▶ [PROBLEM REQUIREMENTS]
Each entry that follows should be set down precisely, with its pictures removed.
────────
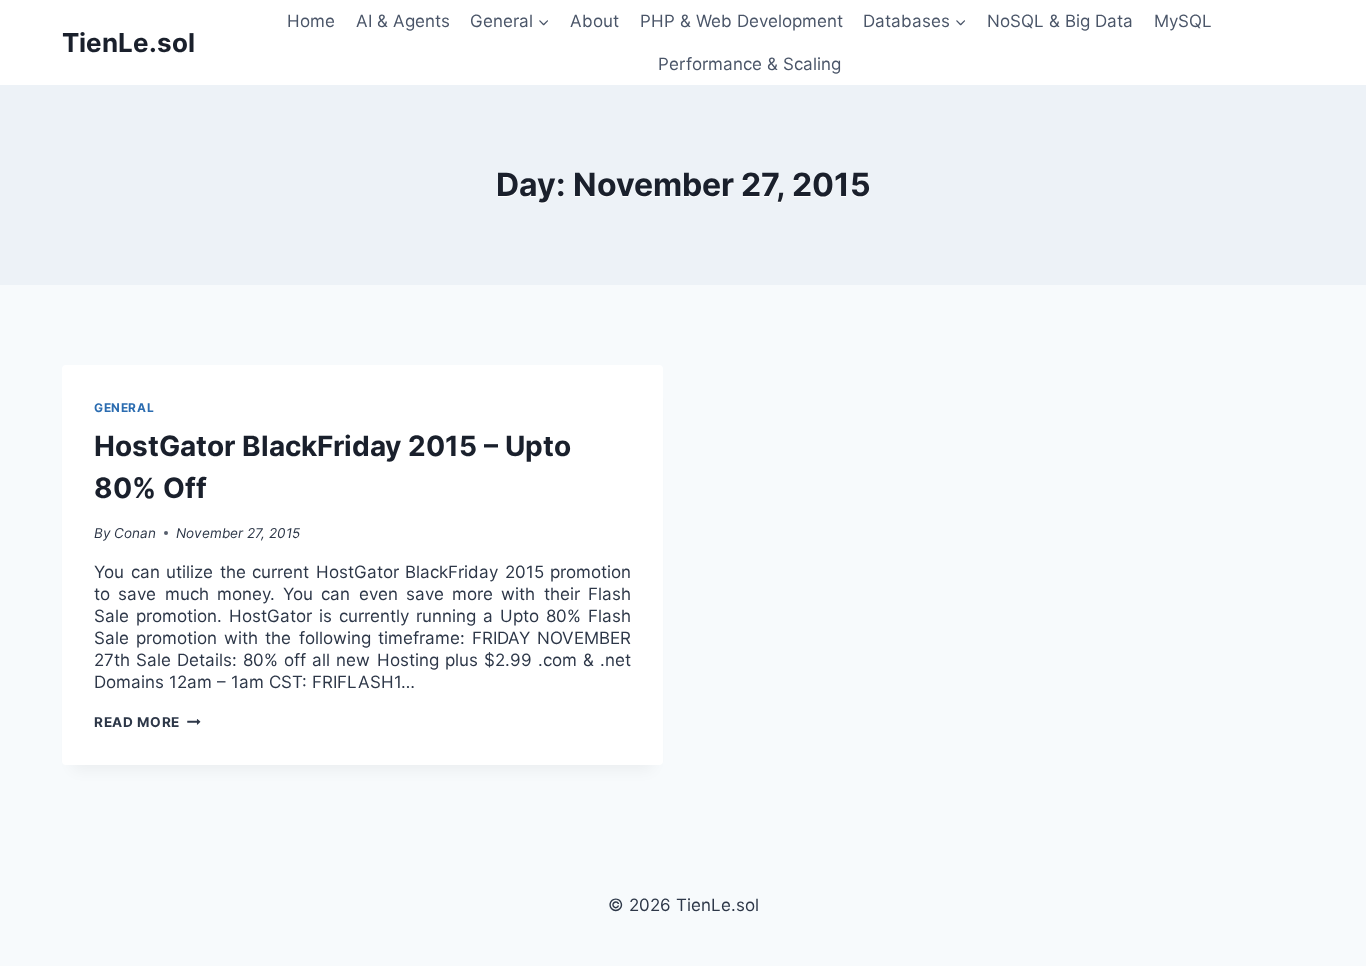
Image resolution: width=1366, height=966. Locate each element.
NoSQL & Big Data (1060, 21)
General (124, 407)
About (594, 21)
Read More (147, 722)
────────
▶ [ANSWER FOR THIS EXERCISE]
Image resolution: width=1366, height=966. Locate each element.
NoSQL & Big Data (1060, 21)
General (124, 407)
About (594, 21)
Read More (147, 722)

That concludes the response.